いつの世もヘンな人が蔓延る
詩人・吉野弘さんには、漢字を題材にした作品があるという。
<脳も胸も、その図(はか)らいも 凶器の隠し場所>(『同類』)。
脳や胸という漢字には“凶”が隠れており、誰しもが聖人にはなれず、つい凶器のように野蛮な言葉が脳裏に浮かぶ。
脳や胸にとどめているだけなら問題はないだろうが、所かまわず、それも講演(北海道小樽市)で言い放ったとなれば話は別。またまたお騒がせの麻生財務相である。
<90になって老後が心配とか、訳の分からないことを言っている人がテレビに出ていたけど、『お前いつまで生きているつもりだ』と思いながら見ていました>と述べたとか。
<心に耳を押し当てよ 聞くに堪えないことばかり>(『恥』)。
こちらも吉野さんの詩である。近頃辞められた、都知事さんのために書かれたような詩である。何とも虚ろな幕切れであった。
<役者殺すにゃ刃物はいらぬ、ものの三度も褒めりゃよい>。
数多くの役者を育てた菊田一夫さんが自叙伝に記した。
自分のもとにいる役者が世間から無条件にちやほやされ、芸が知らず知らずと下手になるのが一番怖い、と。“役者”を“都知事さんや同類の政治家”に置き換えても意味が通ずる。
菊田さんいわく、<寄ってたかって褒めて落とすのは他人だが、立ち上がるのは自分ひとりである>とのこと。とはいえ、<立つ鳥 跡を濁しっぱなし>のままでは、先が思いやられる。
<いい人と歩けば祭り。悪い人と歩けば修業>。
生涯を旅に生きた最後の瞽女(ごぜ)・小林ハルさんの言葉だという。
おのれの美声に鼻高々の男へ、<粋な声たァ、よく言えたね>と、あきれた仲間がいう。
<お前の声てェものはね、入梅どきに共同便所に裸足(はだし)で入って、出たとたんに金貸しに出っくわしたような声だよ>。落語のひとコマである。

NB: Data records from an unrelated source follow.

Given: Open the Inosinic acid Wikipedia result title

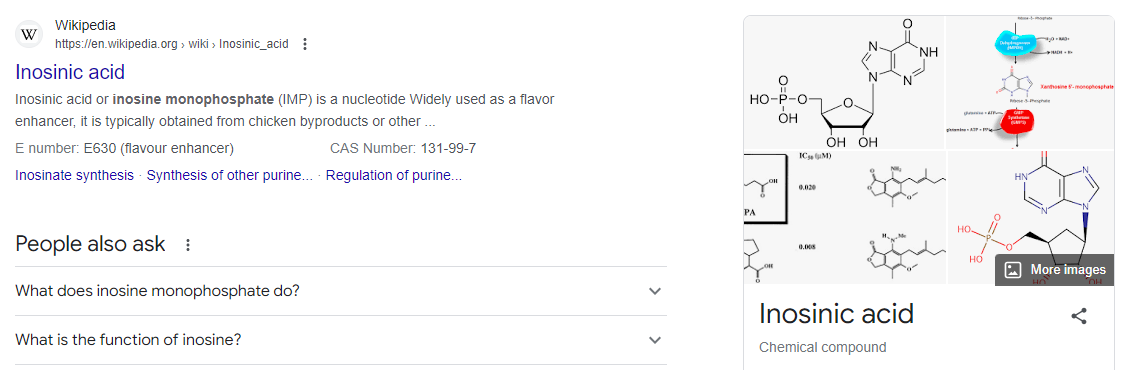Looking at the screenshot, I should 70,72.
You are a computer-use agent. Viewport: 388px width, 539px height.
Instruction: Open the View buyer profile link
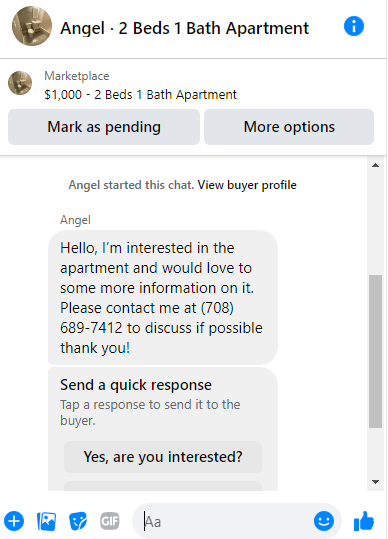point(247,185)
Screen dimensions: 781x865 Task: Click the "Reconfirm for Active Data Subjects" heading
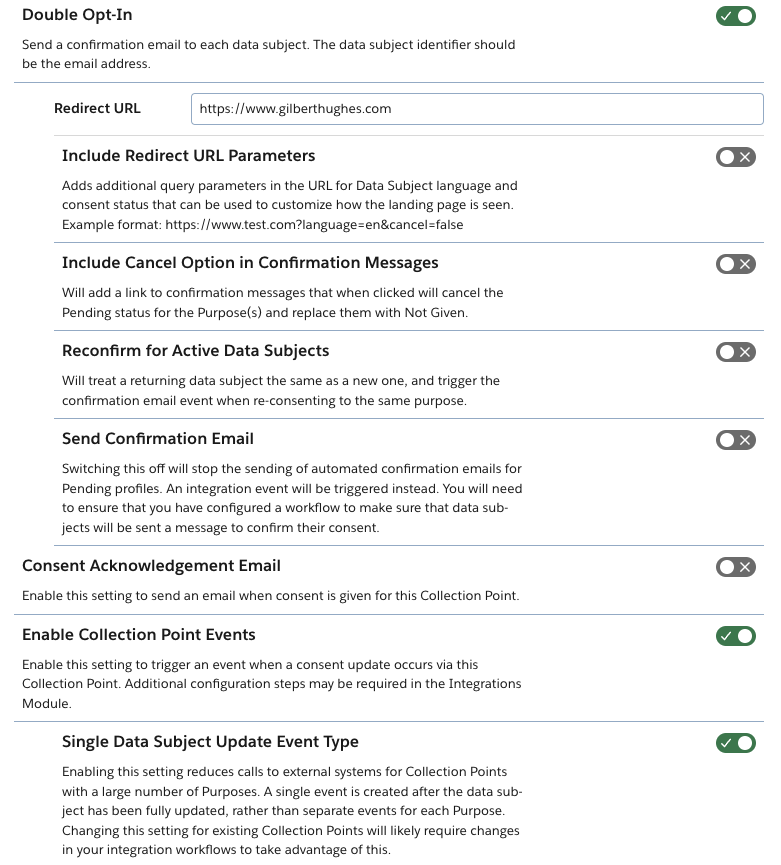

入梅どきの湿った気分は変わらない。座敷には桐の箪笥。押し入れには衣類を納めた茶箱。エアコンのない昔、少しでも湿気を防ぐために、先人が絞った知恵の数々だ。
<火を放ち 野をふり向かぬ 男かな>。
鈴木真砂女さんによる恋の句である。
人の胸に火をつけ、あとを顧みずに去っていく男の後ろ姿。
なんとカッコいいのだろう。こういうさわやかな男もまだまだいてくれることを祈る。
それは、イチロー選手かも知れない。
記録が重ねられ、快挙が点じた火に胸を熱くしていると、(気がつけば)背番号「51」の後ろ姿は次の記録に歩き出している。